## Task statement
Locate the line that contains "This screenshot has width=872, height=713." in the entries below, then repeat it and every following line through the line that contains "Image resolution: width=812", exactly, and no others.

===== Materials provided =====

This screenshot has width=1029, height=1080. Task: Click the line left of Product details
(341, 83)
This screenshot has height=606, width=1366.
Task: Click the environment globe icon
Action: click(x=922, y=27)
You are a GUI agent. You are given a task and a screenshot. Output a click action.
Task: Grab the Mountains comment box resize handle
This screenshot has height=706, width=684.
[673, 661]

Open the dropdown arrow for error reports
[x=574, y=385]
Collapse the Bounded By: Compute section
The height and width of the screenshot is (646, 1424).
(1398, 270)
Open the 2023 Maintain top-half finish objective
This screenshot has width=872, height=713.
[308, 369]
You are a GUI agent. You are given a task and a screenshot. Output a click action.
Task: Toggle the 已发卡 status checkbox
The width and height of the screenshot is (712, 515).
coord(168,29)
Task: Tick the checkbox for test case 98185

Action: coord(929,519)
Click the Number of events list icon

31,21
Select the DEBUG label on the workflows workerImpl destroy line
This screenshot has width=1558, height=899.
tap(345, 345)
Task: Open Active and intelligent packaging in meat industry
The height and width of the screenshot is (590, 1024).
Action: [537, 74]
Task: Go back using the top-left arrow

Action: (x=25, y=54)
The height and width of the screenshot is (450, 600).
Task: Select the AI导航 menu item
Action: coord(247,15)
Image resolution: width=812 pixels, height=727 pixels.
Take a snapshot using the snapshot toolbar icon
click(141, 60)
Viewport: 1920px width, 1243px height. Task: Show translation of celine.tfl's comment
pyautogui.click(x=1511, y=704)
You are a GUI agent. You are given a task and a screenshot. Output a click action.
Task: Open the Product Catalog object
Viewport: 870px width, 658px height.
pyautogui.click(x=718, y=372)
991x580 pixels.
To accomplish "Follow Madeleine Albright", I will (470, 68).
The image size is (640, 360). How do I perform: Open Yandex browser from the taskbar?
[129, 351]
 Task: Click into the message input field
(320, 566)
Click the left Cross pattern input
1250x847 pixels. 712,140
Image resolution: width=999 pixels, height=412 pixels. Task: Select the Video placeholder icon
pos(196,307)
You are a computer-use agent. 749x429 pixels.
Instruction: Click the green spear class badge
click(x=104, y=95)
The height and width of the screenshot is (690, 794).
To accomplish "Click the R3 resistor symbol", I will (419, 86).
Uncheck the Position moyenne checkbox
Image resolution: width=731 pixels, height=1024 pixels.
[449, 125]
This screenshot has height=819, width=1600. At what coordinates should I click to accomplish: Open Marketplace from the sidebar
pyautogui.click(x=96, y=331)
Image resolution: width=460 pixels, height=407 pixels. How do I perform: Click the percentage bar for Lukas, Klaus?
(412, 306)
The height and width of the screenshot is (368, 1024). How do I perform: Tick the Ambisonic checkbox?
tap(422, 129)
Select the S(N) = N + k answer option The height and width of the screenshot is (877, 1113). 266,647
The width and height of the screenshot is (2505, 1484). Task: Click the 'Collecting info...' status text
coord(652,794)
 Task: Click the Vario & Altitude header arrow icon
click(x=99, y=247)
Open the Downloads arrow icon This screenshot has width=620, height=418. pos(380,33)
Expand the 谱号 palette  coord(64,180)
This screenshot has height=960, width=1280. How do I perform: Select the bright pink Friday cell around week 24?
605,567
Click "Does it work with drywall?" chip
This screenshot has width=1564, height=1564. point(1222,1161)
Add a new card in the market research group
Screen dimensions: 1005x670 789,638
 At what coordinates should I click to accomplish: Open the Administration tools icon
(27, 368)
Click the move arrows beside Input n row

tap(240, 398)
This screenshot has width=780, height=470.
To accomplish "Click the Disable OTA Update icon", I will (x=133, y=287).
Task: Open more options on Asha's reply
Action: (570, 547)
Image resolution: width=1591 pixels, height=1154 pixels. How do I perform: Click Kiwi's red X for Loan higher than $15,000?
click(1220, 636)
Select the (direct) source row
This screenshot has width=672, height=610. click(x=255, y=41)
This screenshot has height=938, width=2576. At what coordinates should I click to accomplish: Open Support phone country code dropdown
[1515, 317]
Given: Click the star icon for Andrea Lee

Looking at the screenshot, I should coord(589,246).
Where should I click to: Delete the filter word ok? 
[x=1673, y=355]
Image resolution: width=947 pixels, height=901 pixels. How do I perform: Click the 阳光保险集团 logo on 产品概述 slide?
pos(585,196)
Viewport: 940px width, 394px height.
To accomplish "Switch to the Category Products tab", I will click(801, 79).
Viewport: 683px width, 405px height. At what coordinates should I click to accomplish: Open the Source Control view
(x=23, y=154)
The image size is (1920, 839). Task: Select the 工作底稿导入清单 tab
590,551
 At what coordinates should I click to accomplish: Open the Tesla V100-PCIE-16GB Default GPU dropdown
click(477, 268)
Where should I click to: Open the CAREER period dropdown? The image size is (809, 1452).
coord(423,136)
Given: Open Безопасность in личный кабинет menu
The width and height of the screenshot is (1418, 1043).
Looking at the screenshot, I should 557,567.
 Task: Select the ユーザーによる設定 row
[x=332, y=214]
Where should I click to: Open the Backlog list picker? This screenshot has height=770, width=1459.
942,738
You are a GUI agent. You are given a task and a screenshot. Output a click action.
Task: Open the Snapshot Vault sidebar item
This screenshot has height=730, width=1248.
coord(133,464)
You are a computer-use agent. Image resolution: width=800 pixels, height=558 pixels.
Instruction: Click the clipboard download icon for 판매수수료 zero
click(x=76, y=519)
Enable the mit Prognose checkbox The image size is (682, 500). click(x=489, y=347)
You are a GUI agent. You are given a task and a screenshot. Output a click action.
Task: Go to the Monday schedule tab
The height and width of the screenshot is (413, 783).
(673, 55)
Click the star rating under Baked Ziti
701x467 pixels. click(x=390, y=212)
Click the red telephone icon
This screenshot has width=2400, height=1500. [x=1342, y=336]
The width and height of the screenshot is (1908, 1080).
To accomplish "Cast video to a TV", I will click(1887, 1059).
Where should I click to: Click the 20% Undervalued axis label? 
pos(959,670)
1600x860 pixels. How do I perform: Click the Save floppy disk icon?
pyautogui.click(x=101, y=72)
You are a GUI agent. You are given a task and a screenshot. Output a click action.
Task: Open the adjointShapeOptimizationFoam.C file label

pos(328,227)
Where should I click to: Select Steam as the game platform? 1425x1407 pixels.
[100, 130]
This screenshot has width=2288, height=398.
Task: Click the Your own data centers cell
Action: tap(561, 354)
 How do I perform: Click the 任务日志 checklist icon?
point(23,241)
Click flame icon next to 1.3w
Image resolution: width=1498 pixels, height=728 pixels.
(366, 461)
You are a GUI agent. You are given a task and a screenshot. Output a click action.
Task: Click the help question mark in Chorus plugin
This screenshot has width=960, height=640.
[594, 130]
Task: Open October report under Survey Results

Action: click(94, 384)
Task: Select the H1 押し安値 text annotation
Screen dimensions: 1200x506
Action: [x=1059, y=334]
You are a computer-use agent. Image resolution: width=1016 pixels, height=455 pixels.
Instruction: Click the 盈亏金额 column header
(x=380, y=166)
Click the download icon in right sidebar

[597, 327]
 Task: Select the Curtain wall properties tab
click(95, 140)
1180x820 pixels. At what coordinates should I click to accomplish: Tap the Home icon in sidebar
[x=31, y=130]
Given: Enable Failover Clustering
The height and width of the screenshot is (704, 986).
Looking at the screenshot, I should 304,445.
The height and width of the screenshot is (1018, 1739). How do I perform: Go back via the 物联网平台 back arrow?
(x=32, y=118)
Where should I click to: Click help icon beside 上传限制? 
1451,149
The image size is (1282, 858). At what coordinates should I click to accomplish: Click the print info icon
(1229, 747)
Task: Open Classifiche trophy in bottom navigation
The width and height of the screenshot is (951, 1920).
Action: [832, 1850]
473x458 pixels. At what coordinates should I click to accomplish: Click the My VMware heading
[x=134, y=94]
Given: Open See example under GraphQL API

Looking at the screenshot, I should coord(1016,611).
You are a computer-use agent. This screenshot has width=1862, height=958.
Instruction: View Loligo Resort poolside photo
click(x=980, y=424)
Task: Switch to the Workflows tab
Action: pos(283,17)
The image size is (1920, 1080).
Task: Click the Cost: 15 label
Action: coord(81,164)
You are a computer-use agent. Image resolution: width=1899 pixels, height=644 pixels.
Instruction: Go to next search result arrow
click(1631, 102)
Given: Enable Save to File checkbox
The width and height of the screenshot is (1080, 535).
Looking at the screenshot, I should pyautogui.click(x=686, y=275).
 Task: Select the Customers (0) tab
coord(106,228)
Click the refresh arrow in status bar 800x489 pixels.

=====

## Response to this exercise
This screenshot has width=872, height=713.
[308, 369]
You are a GUI agent. You are given a task and a screenshot. Output a click action.
Task: Toggle the 已发卡 status checkbox
The width and height of the screenshot is (712, 515).
coord(168,29)
Task: Tick the checkbox for test case 98185

Action: coord(929,519)
Click the Number of events list icon

31,21
Select the DEBUG label on the workflows workerImpl destroy line
This screenshot has width=1558, height=899.
tap(345, 345)
Task: Open Active and intelligent packaging in meat industry
The height and width of the screenshot is (590, 1024).
Action: [537, 74]
Task: Go back using the top-left arrow

Action: (x=25, y=54)
The height and width of the screenshot is (450, 600).
Task: Select the AI导航 menu item
Action: coord(247,15)
Image resolution: width=812 pixels, height=727 pixels.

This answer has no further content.